Wernicke encephalopathy associated with hyperemesis gravidarum.
Mo kle
Abstrè
Emergency physicians frequently treat hyperemesis gravidarum and should be aware of possible complications. Wernicke encephalopathy secondary to thiamine deficiency should be considered in the differential diagnosis of acute encephalopathy in pregnant women. A seventeen-week pregnant 27-year-old woman presented to the Emergency Department with nausea, emesis, and right upper quadrant abdominal pain. Ultrasound diagnosed gallbladder sludge. Surgical consultant offered cholecystectomy versus expectant management. She improved with IV hydration, ondansetron, and was discharged on hospital day 3 with a diagnosis of hyperemesis gravidarum and gallbladder sludge.
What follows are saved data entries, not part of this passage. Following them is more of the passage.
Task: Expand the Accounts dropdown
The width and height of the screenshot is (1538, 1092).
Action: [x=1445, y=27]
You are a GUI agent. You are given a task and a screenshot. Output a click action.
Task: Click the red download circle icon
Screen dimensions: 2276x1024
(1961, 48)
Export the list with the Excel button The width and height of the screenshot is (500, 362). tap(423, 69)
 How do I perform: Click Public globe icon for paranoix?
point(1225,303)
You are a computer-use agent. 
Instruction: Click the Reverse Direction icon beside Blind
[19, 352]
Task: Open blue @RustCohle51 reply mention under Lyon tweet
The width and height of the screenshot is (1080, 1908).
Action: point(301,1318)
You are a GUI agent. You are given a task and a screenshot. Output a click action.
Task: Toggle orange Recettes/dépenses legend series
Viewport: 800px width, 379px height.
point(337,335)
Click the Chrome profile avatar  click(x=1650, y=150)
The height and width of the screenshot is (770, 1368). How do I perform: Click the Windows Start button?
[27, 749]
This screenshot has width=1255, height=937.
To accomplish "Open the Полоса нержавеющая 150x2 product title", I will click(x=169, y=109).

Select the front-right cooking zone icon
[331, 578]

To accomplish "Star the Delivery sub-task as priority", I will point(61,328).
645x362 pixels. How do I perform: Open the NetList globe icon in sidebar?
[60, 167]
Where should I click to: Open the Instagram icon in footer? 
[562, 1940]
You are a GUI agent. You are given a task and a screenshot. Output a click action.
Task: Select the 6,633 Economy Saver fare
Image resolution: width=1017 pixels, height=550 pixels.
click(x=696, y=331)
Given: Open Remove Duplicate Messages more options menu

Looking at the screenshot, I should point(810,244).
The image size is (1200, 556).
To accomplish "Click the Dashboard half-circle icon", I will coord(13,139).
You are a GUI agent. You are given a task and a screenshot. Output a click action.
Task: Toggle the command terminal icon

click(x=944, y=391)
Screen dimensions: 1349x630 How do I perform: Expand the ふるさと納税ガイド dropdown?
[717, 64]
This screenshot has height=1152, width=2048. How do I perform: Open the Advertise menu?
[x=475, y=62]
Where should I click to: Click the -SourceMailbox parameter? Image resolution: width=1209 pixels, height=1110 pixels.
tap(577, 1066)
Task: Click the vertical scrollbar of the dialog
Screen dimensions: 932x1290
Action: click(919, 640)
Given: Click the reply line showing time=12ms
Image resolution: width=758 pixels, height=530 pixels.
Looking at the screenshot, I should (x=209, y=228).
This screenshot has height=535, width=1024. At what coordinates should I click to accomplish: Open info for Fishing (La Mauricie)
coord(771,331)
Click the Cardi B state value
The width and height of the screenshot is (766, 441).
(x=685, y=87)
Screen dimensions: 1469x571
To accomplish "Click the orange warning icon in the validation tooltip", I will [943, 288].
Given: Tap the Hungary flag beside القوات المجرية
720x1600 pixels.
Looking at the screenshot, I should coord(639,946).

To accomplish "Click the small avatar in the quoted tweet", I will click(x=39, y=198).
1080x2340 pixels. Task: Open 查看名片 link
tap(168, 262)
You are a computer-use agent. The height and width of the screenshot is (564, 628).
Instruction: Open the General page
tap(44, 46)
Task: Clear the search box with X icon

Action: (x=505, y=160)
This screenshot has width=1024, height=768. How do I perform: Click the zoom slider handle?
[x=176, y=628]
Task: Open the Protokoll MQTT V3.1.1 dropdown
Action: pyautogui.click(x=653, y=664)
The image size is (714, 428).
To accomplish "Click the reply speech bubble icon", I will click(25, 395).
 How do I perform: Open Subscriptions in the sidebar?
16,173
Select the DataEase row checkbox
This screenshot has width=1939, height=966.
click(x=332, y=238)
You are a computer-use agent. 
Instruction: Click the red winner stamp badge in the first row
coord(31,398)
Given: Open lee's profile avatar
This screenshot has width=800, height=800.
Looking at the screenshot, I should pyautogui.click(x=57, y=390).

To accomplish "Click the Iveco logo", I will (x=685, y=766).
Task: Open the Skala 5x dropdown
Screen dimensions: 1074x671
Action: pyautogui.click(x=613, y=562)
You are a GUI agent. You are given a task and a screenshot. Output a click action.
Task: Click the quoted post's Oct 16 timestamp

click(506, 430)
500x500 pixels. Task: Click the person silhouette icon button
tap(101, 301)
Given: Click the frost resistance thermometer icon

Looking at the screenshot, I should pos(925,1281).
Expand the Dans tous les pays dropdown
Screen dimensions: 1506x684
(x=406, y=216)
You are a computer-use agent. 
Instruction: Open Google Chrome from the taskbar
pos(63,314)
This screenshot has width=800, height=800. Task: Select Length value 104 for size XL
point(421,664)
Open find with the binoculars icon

Three days later she presented with continued emesis and altered mental status. She and family members denied alcohol or illicit drug use. Vital signs were pulse 99/min, blood pressure 115/70, temperature 36.4 °C, respiratory rate 18, and oxygen saturation 99%. Neurological examination was delirium, variable mentation, and inability to follow commands. She had internuclear opthalmoplegia with bilateral nystagmus. CT scan of brain was negative. MRI found abnormal T2-weighted signal in the central pons and medial thalami. Radiographic differential included central pontine myelinolysis, dysmyelinating conditions from malnutrition, toxic encephalopathy, and Wernicke encephalopathy. Thiamine level was below the limits of detection. Alcohol and urine drug screen were negative. Diagnosis was thiamine deficiency secondary to hyperemesis gravidarum with Wernicke encephalopathy. Emergency physicians frequently treat hyperemesis gravidarum. Nutritional status should be evaluated in patients who are unable to take neonatal vitamins. Awareness should exist of possible complications, including Wernicke encephalopathy secondary to thiamine deficiency.